Zinloze haat en dwaze liefde; rouwen om de tempel
Klaagmuur
Toen ik rond half twaalf ’s avonds besloot naar huis terug te keren, kostte het grote moeite me een weg te banen door de stroom tegenliggers. De Oude Stad werd sinds het vallen van de avond overspoeld door bezoekers. Het was een komen en gaan van honderden, nee duizenden mensen, tot diep in de nacht. Hun doel: de Klaagmuur.
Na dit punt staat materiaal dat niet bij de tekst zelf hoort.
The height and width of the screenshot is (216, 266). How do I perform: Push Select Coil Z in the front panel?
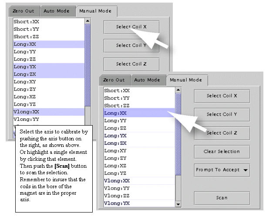(x=222, y=133)
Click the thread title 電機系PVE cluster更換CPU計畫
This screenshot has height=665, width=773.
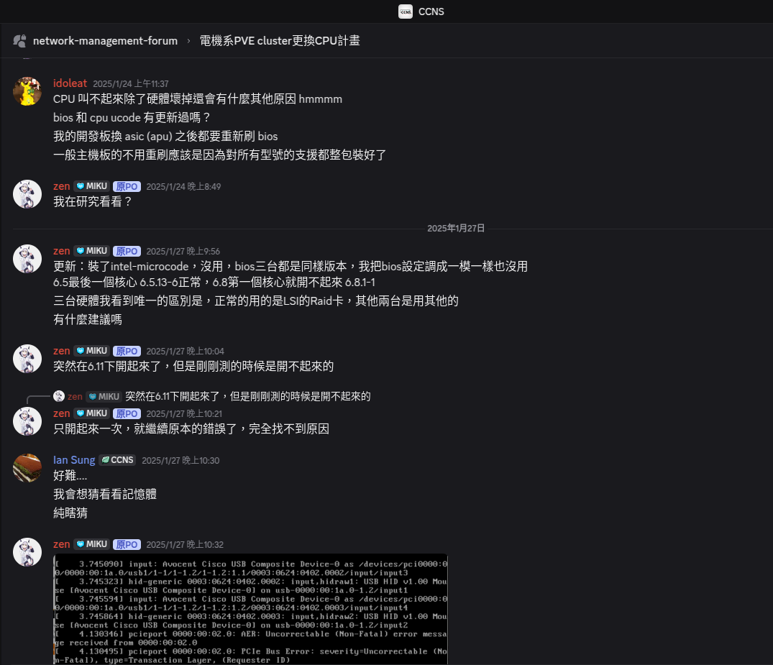pyautogui.click(x=280, y=41)
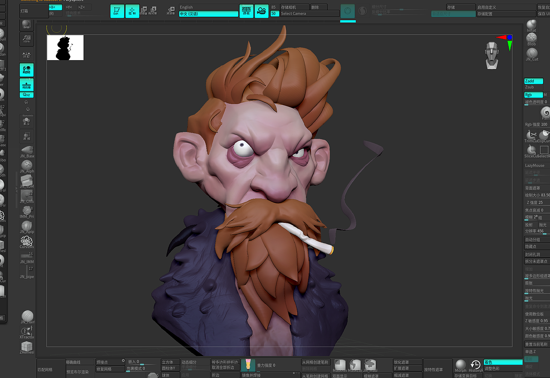Select the Morph brush on the bottom bar
The width and height of the screenshot is (550, 378).
460,365
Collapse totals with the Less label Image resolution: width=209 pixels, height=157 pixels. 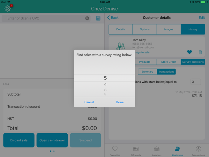click(x=6, y=84)
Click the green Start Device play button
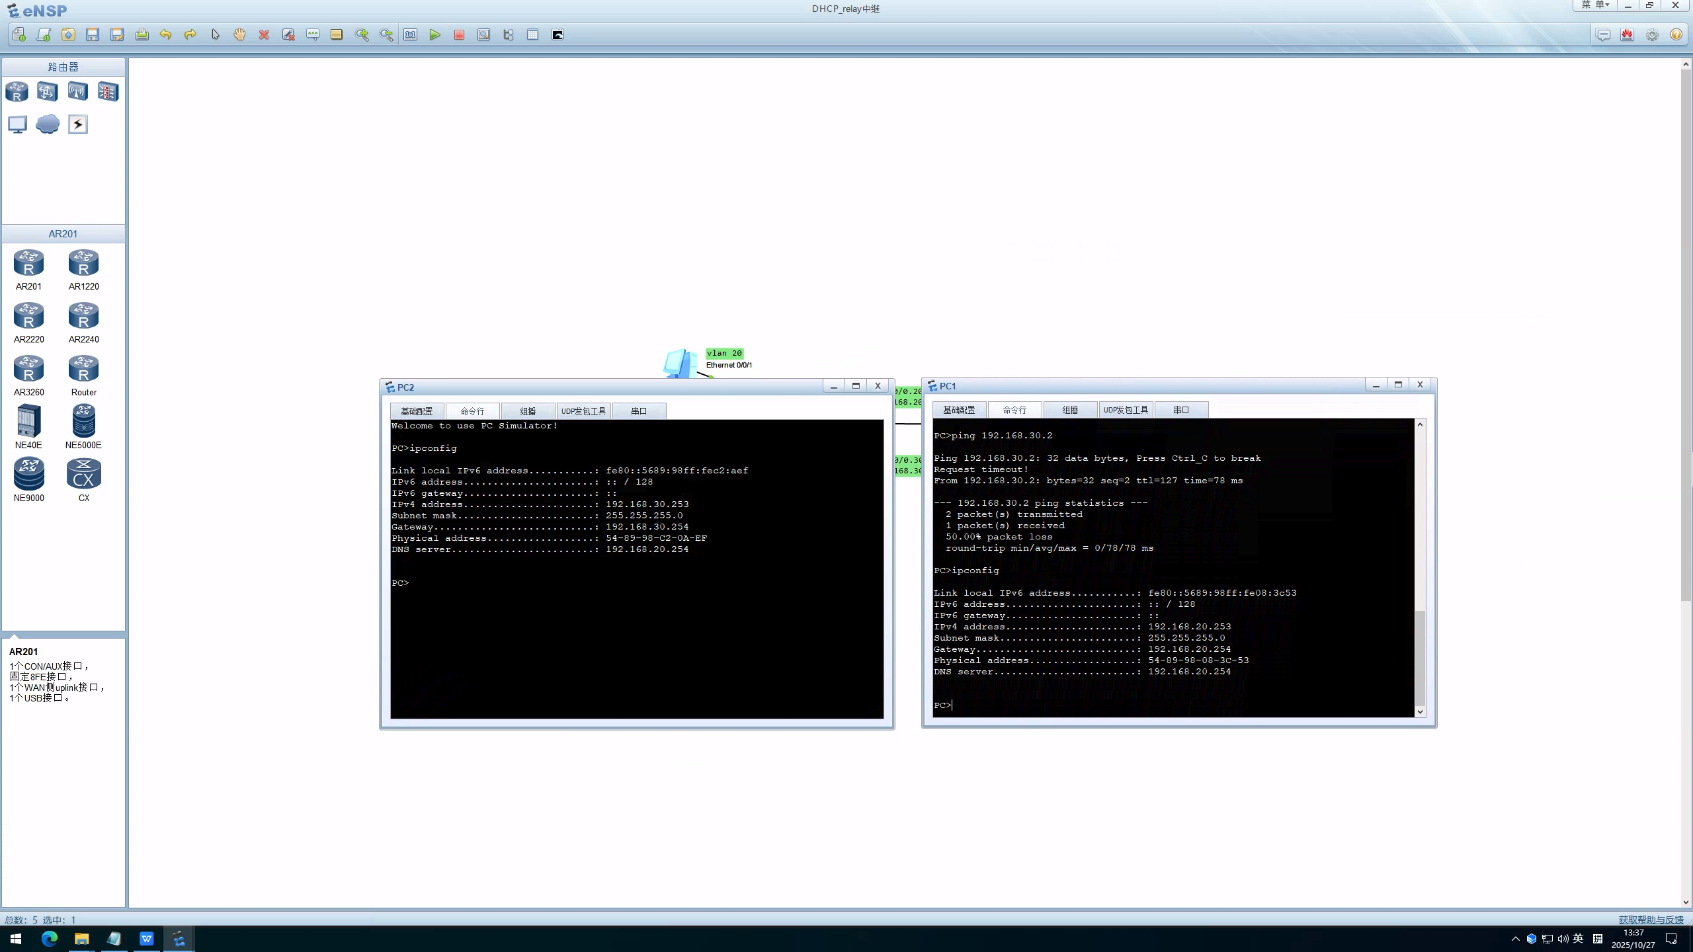1693x952 pixels. tap(434, 35)

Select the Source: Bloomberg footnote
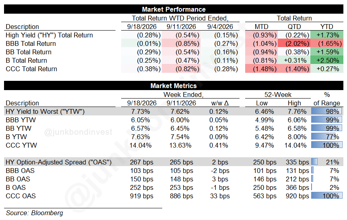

Eerder op de avond was ook ik naar het plein voor de Klaagmuur gelopen en dan vooral om te zien wat er daar zou gaan gebeuren tijdens deze voor het Jodendom bijzonder dag, die begon op zaterdagavond 13 augustus. Het leek heel wat te worden, getuige de vooraankondiging van een rondgang om de Oude Stad heen, die door de gemeente Jeruzalem werd georganiseerd en de huis-aan-huis folder die me opriep mee te doen aan een wandeling van het Stadhuis naar de Klaagmuur (en de Israëlische vlag mee te nemen). Beide activiteiten heb ik bij nader aanzien toch maar laten schieten. De eerste trok maar een handjevol belangstellenden en bleek vooral een toeristische, informatieve wandeling te zijn. De tweede activiteit had een duidelijk politieke lading; ze werd georganiseerd door een organisatie die is verbonden met de bewoners van nederzettingen.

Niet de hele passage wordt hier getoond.